Tuesday, December 30, 2014

After the defeat of US militarism in Afghanistan


Nasir Khan, Dec. 30, 2014

It is not what the Taliban stood for when they held power that any sane person could have sided with them and supported them with regard to their crude views of Islam and forcing it upon a war-weary people. But let’s see things in their political context to judge how they emerged as a political force.

They were able to take political power in Afghanistan easily because of US military and diplomatic support they received in their war against the Soviet forces that had come to uphold the socialist government in Afghanistan. They finished off the socialist regime in Kabul by the symbolic hanging of President Najibullah in the most savage manner. That signalled the shape of the things to come and the sort of theocratic system they had in store for the land. These mujahiddin, the Soldiers of God, that American policy-makers had groomed and used against the Soviet forces opened up a new chapter in Afghanistan’s history with their vision of a state based on the Sharia laws that had not the slightest regard to basic human needs of civilised behaviour and outlook.

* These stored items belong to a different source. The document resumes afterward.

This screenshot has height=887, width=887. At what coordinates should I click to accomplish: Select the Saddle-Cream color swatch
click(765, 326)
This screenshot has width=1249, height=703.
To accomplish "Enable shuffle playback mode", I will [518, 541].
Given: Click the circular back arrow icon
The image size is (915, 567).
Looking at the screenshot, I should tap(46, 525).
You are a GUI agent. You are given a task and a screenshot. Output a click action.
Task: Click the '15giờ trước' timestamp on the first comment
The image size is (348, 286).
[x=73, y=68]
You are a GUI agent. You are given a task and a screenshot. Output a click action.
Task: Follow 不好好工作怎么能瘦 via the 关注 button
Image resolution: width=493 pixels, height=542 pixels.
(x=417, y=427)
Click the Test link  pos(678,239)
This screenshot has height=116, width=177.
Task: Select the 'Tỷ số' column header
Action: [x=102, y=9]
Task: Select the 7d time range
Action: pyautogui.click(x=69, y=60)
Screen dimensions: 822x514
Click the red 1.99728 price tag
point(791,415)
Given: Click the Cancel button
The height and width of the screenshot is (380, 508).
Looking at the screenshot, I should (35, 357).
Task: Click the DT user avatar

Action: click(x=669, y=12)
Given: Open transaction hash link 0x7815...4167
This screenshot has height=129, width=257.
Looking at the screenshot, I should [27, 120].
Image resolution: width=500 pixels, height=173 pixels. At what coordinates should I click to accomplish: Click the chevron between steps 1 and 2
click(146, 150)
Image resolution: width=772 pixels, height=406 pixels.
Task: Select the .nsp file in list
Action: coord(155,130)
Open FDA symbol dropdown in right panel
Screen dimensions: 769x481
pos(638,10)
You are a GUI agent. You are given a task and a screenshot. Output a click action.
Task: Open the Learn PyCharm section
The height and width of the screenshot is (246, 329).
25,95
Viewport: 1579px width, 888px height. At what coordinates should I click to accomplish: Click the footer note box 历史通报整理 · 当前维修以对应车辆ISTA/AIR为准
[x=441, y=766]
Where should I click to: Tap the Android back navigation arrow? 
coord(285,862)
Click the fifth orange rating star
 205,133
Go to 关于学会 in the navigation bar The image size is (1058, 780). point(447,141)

But soon American policy in the region brought them in conflict with their major sponsor, the United States of America. When in 2001 America invaded and occupied Afghanistan, the whole political scenario underwent a drastic change. Now Afghanistan was under a foreign occupying power. A nascent movement of national resistance against the occupier started. Even those Afghans who had opposed the Taliban for their harsh policies and their primitive ways of imposing Islam when they were in power made a common cause with them to fight the occupiers. The puppet Karzai regime had to follow his masters. He had no leverage on American policy, ongoing war and frequent civilian deaths.

The US imperialists used barbaric methods to humiliate Afghan prisoners who were blind-folded and hooded before they put them on aeroplanes for transferring to Gitmo or other prisons around the world. President Bush and Defence Secretary Rumsfeld showed great cowardly chutzpah because they were able to impose their will upon a defenceless people and humiliate a proud people. What they didn’t take into account was Afghanistan’s old history. Foreign invaders like the Greeks, the Mongols and the British had occupied Afghanistan in the past but they were not able to maintain their occupation for long. The Afghans drove them out of their country. But was the same thing going to happen to American invaders? Or was the American occupation to be an exception in Afghan history because US was the greatest military power in human history and the world recognised ‘American exceptionalism’? What happened was something like this.

The Taliban became the leading voice of resistance. In this long American war American imperialists got bogged down in one of the most intractable militaristic quagmires from which they were not able to extricate themselves. The resistance continued against them and the Taliban never wavered in their determination to wear down the foreign occupiers. As we have seen in this 13 year war, they succeeded in doing exactly what they had aimed to do. American invaders and their international allies were tied down. Despite their overwhelming superiority in arms and armies Americans could only kill and terrorise but that didn’t stop the resistance and opposition to their occupation and war. New people continued to join the ranks of the Taliban in the warfare.

Now when the foreign forces are supposedly ending their active military operations, the Taliban are on the offensive and are targeting the forces of Afghan regime and its backers. They have not been defeated or weakened. American hegemon knows this fully well. The reason for their victory lies in the fact of leading a successful resistance by guerilla warfare against US military occupation and its military might.

How will things turn out in the coming months and years is difficult to tell. The Taliban may take power and oust the present regime. If that happens then the Taliban’s primitive version of theocracy will be imposed and the cycle of more disasters and oppression will gain a new lease of life.